::: Material

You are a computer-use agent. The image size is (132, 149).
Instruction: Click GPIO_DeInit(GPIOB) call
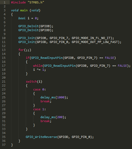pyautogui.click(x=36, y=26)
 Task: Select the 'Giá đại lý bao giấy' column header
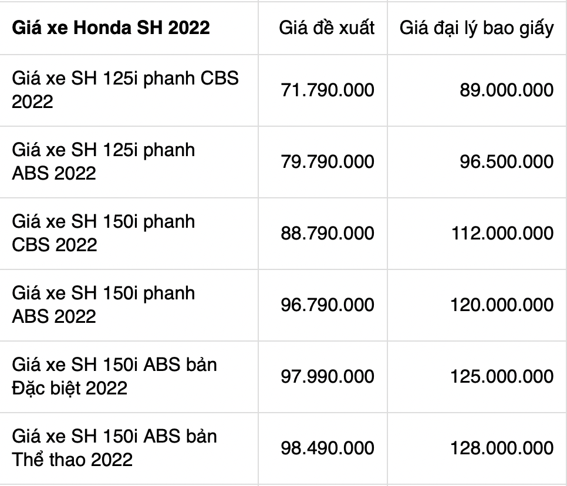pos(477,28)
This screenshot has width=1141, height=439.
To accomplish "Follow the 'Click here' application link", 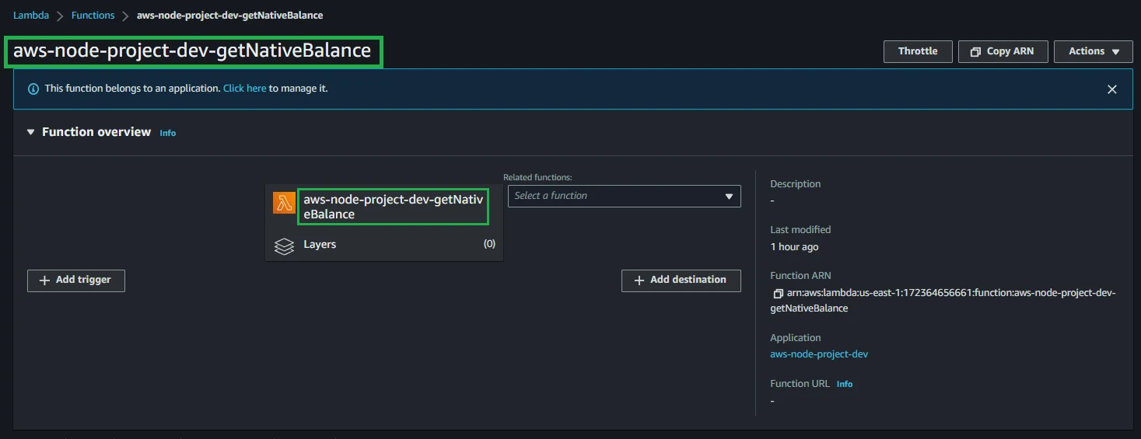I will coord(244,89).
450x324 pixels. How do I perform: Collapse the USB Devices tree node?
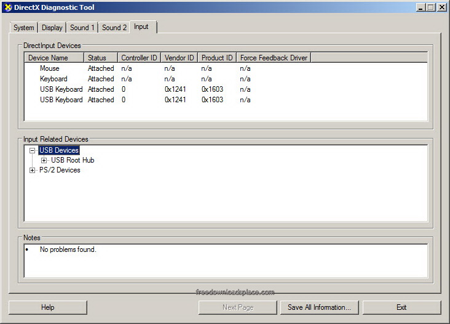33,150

::::::

| To do |
Can you output the records verbatim, from the very first line through the line containing "pos(477,28)", with both of those lines included and the pictures left out?

| Answer below |
You are a computer-use agent. The image size is (132, 149).
Instruction: Click GPIO_DeInit(GPIOB) call
pyautogui.click(x=36, y=26)
 Task: Select the 'Giá đại lý bao giấy' column header
pos(477,28)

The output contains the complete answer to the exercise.